La storia delle storie, il mito Granata che attraversa il '900: Beppe Giampà dalla canzone al videoclip sul Grande Torino

É uscito il primo singolo estratto del nuovo album di Beppe Giampà “La storia delle storie, il mito Granata che attraversa il ‘900”. Si tratta del brano “Il tuo gioco era un altro” dedicato a Gigi Meroni, per la regia di Marco Cassini, attore ed interprete di numerosi film per la televisione (Don Matteo, Provaci ancora prof, un medico in famiglia) e serie televisive (I Borgia). Il videoclip è stato girato presso l’ex stadio comunale di Teramo in collaborazione con il comune e con attori del territorio: Damiano Rossoli, Gessica Carpegna e Viola Pedaci.

 Beppe Giampà dalla canzone al videoclip

NOTE DI REGIA
“La vita dà. La vita toglie. Si sale. Si scende. Dicono che la vita sia un po’ come una ruota. Ci sono vite, però, che vanno oltre. Sembra quasi che prendano il volo. Non si tratta più di una semplice ruota, ma di un incredibile volo. Sono vite che parlano a un’intera generazione. Storie che rimangono dentro. Immagini indelebili che forgiano il nostro carattere, e il nostro modo di pensare. Gigi Meroni, la farfalla granata, era una di queste. È una figura che va oltre la tragedia, oltre le splendide giocate su di un campo di calcio, oltre i pennelli che usava come artista. Gigi Meroni non è solo una ruota, ma un aereo che vola sul nostro cielo da quell’ottobre del 1967, quando dopo la partita con la Sampdoria ci lascia in modo inaspettato, tragico. Un volo che si interrompe all’improvviso. Una vita che, improvvisamente, se ne va. La vita dà. La vita toglie. Il Toro conosce bene le regole di questo mondo.

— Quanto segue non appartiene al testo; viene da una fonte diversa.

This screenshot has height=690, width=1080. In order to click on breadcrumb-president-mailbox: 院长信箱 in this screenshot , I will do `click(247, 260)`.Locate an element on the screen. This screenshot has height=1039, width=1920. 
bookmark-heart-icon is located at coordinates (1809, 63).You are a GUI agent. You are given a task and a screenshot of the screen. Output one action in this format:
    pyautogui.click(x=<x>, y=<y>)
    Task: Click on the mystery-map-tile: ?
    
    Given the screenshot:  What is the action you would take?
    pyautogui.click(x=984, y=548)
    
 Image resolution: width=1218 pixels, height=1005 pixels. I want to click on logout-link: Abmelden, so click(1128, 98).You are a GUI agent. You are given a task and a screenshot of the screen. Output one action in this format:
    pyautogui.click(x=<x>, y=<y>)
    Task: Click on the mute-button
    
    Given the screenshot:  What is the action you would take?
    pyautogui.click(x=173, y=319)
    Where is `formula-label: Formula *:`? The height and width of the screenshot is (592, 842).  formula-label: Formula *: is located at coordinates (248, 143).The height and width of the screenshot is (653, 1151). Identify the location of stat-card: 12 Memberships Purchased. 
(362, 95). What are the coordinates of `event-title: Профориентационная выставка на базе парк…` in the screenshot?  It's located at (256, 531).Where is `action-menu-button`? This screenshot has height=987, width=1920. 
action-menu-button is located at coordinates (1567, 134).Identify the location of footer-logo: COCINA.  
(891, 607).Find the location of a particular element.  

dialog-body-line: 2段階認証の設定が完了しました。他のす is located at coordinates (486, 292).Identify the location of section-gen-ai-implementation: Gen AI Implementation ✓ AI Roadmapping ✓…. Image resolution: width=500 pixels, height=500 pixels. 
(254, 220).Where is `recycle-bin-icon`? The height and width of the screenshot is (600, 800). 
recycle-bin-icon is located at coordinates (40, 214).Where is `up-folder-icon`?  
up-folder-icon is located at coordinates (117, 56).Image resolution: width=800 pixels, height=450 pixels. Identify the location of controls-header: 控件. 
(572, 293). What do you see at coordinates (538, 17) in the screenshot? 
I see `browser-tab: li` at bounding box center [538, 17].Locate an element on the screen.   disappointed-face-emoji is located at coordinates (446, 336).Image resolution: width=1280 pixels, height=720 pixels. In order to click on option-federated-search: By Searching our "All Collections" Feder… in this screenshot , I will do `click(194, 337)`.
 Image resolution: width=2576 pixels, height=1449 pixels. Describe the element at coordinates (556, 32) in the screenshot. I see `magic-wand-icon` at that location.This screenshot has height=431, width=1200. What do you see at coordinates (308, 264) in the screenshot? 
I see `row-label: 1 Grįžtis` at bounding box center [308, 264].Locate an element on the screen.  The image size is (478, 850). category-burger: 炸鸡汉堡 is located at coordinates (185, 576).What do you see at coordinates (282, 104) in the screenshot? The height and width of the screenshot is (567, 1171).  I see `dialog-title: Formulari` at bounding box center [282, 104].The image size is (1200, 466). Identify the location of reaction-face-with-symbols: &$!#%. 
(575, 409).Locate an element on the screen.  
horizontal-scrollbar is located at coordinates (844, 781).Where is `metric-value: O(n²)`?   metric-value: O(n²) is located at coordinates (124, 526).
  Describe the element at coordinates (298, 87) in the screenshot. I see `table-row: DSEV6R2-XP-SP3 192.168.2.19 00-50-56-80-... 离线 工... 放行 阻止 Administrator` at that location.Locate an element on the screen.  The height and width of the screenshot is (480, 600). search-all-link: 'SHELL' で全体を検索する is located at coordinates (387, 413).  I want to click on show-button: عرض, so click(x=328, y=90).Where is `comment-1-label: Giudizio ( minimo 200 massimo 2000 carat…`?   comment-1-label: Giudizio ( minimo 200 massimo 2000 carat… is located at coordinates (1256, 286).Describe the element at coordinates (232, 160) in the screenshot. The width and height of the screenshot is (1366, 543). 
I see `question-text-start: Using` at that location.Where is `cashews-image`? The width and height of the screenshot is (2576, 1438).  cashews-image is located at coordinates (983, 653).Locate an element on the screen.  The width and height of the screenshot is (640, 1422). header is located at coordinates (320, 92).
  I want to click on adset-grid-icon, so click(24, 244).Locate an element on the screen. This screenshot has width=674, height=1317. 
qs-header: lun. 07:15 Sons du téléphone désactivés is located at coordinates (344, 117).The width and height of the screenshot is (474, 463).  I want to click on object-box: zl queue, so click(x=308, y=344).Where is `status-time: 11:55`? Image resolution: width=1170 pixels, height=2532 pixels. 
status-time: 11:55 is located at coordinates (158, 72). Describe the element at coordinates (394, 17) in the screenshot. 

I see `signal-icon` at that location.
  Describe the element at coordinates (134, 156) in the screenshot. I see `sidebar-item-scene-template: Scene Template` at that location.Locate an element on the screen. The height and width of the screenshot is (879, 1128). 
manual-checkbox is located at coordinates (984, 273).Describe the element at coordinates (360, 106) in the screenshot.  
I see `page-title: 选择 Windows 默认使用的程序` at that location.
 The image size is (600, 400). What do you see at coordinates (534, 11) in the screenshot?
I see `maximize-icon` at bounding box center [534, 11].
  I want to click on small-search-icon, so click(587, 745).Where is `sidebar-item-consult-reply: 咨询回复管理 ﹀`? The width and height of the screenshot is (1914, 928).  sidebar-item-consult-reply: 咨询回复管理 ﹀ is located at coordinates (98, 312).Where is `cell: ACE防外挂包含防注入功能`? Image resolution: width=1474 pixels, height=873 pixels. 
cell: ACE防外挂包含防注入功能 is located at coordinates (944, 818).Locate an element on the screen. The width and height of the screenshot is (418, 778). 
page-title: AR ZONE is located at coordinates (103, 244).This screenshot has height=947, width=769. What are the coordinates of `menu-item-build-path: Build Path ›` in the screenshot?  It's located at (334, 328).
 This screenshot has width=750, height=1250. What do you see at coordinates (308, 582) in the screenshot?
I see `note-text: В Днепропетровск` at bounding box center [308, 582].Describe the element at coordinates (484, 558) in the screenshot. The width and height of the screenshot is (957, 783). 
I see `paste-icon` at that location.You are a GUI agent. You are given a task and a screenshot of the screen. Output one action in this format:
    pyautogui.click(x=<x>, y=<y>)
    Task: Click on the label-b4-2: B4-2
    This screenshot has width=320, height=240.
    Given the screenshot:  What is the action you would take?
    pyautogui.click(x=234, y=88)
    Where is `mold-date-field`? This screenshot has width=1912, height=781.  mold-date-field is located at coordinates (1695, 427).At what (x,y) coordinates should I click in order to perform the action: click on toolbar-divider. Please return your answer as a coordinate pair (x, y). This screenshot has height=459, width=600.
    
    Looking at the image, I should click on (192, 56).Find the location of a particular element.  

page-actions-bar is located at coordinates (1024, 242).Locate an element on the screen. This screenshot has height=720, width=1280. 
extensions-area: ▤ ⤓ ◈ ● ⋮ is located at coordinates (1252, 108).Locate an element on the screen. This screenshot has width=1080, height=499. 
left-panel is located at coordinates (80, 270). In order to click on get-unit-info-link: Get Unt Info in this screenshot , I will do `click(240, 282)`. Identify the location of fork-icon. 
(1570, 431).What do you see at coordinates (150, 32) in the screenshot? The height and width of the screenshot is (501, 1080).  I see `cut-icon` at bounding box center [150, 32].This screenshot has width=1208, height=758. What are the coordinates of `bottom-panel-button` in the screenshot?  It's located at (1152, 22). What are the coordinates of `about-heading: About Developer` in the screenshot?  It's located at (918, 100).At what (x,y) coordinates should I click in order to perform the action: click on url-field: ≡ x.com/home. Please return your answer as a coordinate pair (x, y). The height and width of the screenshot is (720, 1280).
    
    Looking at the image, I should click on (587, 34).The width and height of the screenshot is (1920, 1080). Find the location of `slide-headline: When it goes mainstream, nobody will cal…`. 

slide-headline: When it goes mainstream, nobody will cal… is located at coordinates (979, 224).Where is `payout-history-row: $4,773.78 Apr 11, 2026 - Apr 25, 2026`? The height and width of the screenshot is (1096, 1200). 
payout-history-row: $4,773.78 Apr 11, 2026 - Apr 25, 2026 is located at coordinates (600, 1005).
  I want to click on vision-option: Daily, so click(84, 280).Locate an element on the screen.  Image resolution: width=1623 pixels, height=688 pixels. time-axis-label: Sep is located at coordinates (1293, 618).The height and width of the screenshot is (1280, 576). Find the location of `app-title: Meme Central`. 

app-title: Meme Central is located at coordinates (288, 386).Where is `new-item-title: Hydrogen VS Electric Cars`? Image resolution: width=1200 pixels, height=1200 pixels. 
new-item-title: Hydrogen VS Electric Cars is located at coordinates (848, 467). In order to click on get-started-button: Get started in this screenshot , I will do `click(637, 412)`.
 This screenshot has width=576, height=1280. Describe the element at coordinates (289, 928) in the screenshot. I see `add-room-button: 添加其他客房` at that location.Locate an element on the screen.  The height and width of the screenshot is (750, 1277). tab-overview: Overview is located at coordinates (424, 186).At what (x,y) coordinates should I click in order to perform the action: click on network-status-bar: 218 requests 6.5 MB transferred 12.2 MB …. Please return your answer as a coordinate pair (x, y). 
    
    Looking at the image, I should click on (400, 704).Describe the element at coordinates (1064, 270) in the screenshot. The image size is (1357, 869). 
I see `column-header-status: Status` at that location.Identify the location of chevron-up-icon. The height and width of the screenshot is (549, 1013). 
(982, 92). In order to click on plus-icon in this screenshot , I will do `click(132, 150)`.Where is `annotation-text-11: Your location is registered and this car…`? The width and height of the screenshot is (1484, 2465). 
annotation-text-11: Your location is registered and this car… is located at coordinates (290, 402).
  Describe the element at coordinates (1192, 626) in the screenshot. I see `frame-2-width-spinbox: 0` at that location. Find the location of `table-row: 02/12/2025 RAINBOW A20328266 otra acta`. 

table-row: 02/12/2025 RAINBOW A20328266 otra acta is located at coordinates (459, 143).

Beppe Giampà, col suo straordinario album, racconta in modo chiaro e poetico che cos’era Gigi Meroni per i tifosi del Toro e per tutti gli appassionati di calcio. Il suo album è pura energia per tutti coloro che sono vicini alle vicende della squadra granata. La prima volta che ascoltai “il tuo gioco era un altro” in concerto mi venne un brivido. Poi piansi. Ma cercai di non farmi vedere, perché c’era parecchia gente intorno a me. E mi sembravo uno stupido. Ma voltandomi, alla ricerca di un fazzolettino di carta, mi accorsi che anche il resto della platea era commosso e colpito. Si. Gigi Meroni stava volando sopra di noi in quel momento. Pensai subito di voler realizzare un videoclip su questo brano magnetico e sulla farfalla granata. Ne parlai con Beppe, e decidemmo di comune accordo, che era quello il brano perfetto per il video.

Così ho iniziato a lavorarci. Di notte e di giorno. L’idea in realtà è semplice: in un mondo senza tempo, in una grigia giornata di pioggia, un giovanissimo Gigi Meroni (con indosso la maglia del Grande Torino del 1948) giocherà la sua partita con il destino, raffigurato da una eclettica ballerina. Sugli spalti c’è solo una bimba, che fa il tifo per lui. Lei è la vita, la forza, l’orgoglio di lottare, il sogno di vincere. Ma è anche e soprattutto una sorella che lo accompagna. Fino al momento in cui la vita di Gigi si ferma. No. Meroni non rappresentava solo una ruota. Ma un volo indelebile, unico, che improvvisamente si spegne in una grigia giornata di pioggia”.